Starting in 1983, the Drug Abuse Resistance Education program sent police officers into classrooms to teach fifth- and sixth-graders about the dangers of drugs and the need, as Nancy
Reagan famously put it, to “just say no.” DARE embraced an abstinence-only model in which any use of alcohol or drugs qualified as abuse and the only acceptable tactic was to abstain. Upon completing the 17-week program, students received a certificate and a T-shirt.
At its height, over 75 percent of American schools participated in the program, costing taxpayers as much as $750 million per year. Historian Max Felker-Kantor revisits DARE and its legacy in DARE to Say No: Policing and the War on Drugs in Schools, a new history of the program.

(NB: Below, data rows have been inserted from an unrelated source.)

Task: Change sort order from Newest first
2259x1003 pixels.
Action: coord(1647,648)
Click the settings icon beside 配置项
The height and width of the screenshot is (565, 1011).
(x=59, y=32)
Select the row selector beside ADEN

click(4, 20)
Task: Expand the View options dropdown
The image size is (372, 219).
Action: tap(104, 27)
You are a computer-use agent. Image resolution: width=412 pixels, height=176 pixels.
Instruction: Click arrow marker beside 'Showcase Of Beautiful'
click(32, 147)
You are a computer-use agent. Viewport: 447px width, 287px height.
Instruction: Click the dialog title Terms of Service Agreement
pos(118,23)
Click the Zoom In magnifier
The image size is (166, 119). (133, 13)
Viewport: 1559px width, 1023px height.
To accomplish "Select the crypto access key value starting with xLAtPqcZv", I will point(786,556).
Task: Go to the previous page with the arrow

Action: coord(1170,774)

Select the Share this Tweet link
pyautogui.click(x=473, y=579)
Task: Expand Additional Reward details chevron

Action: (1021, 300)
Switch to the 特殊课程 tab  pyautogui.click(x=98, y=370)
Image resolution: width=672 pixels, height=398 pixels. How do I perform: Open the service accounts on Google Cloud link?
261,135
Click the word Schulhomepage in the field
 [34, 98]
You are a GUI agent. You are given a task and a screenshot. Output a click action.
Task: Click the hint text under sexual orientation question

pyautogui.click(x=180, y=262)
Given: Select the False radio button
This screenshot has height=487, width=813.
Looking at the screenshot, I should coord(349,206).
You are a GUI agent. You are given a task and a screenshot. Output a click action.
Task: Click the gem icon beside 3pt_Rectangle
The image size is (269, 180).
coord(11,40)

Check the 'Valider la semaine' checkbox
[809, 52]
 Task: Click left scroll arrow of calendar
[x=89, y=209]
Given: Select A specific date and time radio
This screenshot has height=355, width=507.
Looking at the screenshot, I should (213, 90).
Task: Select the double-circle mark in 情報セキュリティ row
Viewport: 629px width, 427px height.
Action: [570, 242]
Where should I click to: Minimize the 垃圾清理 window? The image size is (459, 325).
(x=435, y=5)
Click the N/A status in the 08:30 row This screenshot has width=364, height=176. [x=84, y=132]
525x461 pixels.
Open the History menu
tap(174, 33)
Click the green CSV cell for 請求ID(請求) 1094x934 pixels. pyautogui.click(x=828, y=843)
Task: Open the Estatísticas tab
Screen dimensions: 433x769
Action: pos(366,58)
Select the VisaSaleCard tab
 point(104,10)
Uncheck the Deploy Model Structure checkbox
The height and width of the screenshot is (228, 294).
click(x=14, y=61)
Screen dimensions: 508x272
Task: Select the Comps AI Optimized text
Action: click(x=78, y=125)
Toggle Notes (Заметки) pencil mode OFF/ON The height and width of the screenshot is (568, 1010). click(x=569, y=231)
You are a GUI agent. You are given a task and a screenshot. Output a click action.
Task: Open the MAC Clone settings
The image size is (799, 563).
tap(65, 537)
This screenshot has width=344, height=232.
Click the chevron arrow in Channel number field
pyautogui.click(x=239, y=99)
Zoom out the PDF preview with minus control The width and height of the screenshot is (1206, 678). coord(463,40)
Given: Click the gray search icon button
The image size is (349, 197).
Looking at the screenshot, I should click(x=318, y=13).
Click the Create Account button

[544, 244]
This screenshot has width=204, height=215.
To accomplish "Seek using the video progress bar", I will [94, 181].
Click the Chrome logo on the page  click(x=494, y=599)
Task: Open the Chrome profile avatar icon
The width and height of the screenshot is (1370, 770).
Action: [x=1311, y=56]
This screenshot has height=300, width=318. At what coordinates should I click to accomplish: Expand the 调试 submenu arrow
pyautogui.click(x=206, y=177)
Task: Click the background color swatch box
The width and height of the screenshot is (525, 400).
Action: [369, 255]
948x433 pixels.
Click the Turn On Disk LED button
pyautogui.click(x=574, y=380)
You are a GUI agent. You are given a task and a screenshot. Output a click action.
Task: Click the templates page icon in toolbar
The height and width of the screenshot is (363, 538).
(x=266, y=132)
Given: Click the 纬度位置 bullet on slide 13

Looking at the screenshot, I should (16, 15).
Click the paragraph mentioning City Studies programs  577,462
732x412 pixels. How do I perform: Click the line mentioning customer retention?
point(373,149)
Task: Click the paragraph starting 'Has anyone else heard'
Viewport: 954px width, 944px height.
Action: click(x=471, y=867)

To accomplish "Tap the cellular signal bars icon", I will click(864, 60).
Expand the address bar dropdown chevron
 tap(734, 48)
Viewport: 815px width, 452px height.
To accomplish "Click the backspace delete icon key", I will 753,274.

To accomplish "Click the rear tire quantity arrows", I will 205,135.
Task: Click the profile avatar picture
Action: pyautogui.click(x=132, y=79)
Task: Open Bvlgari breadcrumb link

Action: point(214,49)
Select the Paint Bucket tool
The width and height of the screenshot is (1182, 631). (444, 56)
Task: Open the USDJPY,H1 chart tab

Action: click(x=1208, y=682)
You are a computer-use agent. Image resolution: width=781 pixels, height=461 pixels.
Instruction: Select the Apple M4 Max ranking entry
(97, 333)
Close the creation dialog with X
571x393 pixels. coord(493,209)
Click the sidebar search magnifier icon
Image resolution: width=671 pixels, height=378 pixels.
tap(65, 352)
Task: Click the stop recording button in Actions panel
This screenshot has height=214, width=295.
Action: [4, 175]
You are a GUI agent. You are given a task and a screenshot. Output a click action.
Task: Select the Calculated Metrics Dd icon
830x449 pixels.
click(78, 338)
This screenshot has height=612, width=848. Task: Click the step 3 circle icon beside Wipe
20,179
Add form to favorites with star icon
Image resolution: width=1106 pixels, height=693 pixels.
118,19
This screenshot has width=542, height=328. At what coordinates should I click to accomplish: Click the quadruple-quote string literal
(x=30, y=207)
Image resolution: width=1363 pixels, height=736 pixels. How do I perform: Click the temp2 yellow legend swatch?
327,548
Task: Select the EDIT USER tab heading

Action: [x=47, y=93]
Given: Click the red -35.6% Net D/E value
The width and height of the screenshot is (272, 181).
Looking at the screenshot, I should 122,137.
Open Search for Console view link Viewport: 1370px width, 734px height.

As a DARE graduate myself who wore the T-shirt long after it was fashionable (look, I liked the austere black-and-red color scheme), I vaguely recall presentations given by someone from the local police department. On one occasion, he told a student to act drunk and pretend to offer the class beer, while the rest of us screamed at her in reply. Another time, our officer-instructor went on a tangent about how “girls are just tougher these days,” before presumably tying it back to why it was imperative that we 10- and 11-year-olds resist any entreaties to shoot up heroin in our rural Georgia schoolyard. I recently learned to my horror that my wife won a poetry contest in her DARE program in Alaska—a poem that she then, mortified, had to read aloud during the DARE graduation ceremony.
Diese Geschichte stammt aus der May 2024-Ausgabe von Reason magazine.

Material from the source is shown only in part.